━━━ SOURCE DOCUMENT ━━━
From our cold dead hands: NEJM Editorial on Data Sharing

There are few things more at the heart of the progressive science movement than the notion that good science is open science. It’s a notion that has led to an explosion in data sharing networks and advocacy groups all with one goal in common. Give people access to the data.

After all what better way is there to verify, or refute, a finding than by independently assessing the original data? If your answer to this, albeit, rhetorical question was “None, that seems like a really simple way to do exactly that”, you’d be correct. However, if your response started something along the lines of “Now hold on just a minute, the importance of tradition…” then you’re probably an editor of the New England Journal of Medicine.

In a gallingly, short-sighted editorial entitled Data SharingDeputy Editor Dan L. Longo, M.D. and Editor-in-Chief Jeffrey M. Drazen, M.D. have shared their concerns with the scientific masses. And the masses have thus far been far from impressed. Taking to twitter to take out their frustrations on the hapless duo.

The cynic in me questions whether NEJM has simply taken a leaf from the book of clickbait in an attempt to muster up some serious page hits. Or perhaps they were trying their hand at satire. If so, congratulations on a job well done.

But if the views expressed by Longo and Drazen are indeed genuine, then I thought perhaps we ought take a closer look.

“The first concern is that someone not involved in the generation and collection of the data may not understand the choices made in defining the parameters. Special problems arise if data are to be combined from independent studies and considered comparable. How heterogeneous were the study populations? Were the eligibility criteria the same? Can it be assumed that the differences in study populations, data collection and analysis, and treatments, both protocol-specified and unspecified, can be ignored?”

Dan L. Longo, M.D. & Jeffrey M. Drazen, M.D, Data Sharing. (Emphasis current author)

This concern on initial glance is a reasonable one. How could new investigators be aware of the unspecified caveats and behind the scenes decisions of the original authors? They couldn’t. At least not if the authors weren’t interested in an open system in the first place. The main problem at the heart of this concern is the barely hidden disdain that the authors hold for open science. After all in an ideal collaborative scenario, we as independent researchers would be aware of the caveats and defining parameters as the original authors would have been careful to include them in their original manuscript. Probably in the supplementary data somewhere so as not to mess up the traditionally succinct formatting of their journal of choice, but there nonetheless.
━━━ RECORDS SHOWN ━━━
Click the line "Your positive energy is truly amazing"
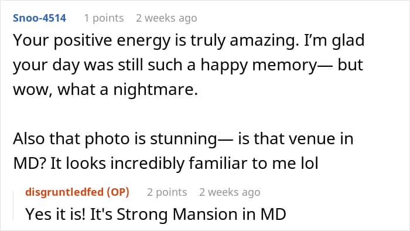410x231 pixels. click(x=156, y=40)
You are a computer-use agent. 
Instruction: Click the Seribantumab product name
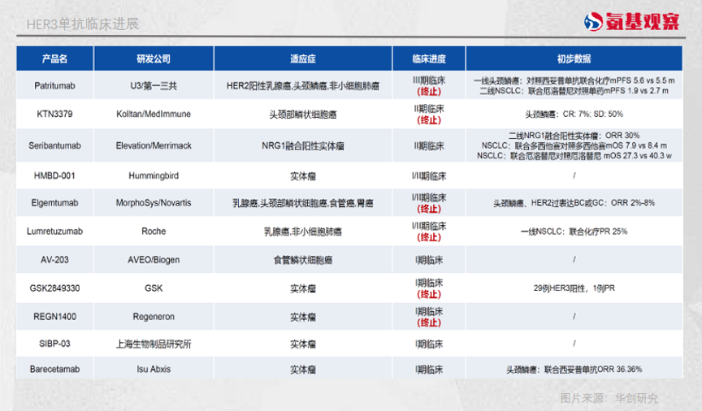[54, 146]
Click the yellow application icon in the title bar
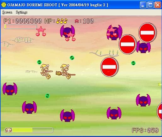Image resolution: width=162 pixels, height=137 pixels. pos(4,5)
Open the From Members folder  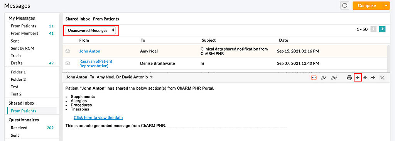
━━━
(TASK STATEMENT)
Extend the post criticizing the NEJM editorial on data sharing, starting right after its final sentence.

(ANSWER AREA)
“A second concern held by some is that a new class of research person will emerge — people who had nothing to do with the design and execution of the study but use another group’s data for their own ends, possibly stealing from the research productivity planned by the data gatherers, or even use the data to try to disprove what the original investigators had posited. There is concern among some front-line researchers that the system will be taken over by what some researchers have characterized as “research parasites.”

Dan L. Longo, M.D. & Jeffrey M. Drazen, M.D, Data Sharing. (Emphasis current author)

The second concern of Longo and Drazen is where they stop pulling their punches, labeling anyone who dares use data to “disprove what the original investigators had posited” as a “research parasite.” It is this comment that has drawn the greatest amount of ire from the online scientific community. Leading to the trending hashtag #researchparasites. As a young researcher I would have thought that any and all steps to data verification would have been a good thing. After all what are researchers, but people desperately trying to discover the truth about the world they inhabit. Surely more eyes on the job in what is essentially a giant game of Where’s Waldo? can only be a good thing. But it’s not. At least not according to Longo and Drazen. Rather, young researchers who hope to verify the work of a well-respected, senior (I’m assuming that this is what the authors mean) academic are simply using their prominence to give their own career the nutrients it so desperately craves. Not for a second could they simply be asking “But are you sure?”.

 

“A new scientific truth does not triumph by convincing its opponents and making them see the light, but rather because its opponents eventually die and a new generation grows up that is familiar with it.”
Planck’s Principle, Max Planck (1950)

You may know this quote more commonly as “Science progresses one funeral at a time.” It’d be witty if it weren’t so devastatingly true. The simple fact is that increasing transparency in the design and methodology of scientific investigations erases the concerns outlined by Longo and Drazen. And you know what? I dare say they know this already. It’s just we’ve been doing it their way for oh so long and their not ready to give it up just yet.

So let’s look at this editorial for what it actually is. A tantrum. It’s the scientific equivalent of Longo and Drazen kicking and screaming in a supermarket aisle all because they no longer get all of the treats to themselves. As for me? I’m happy to share.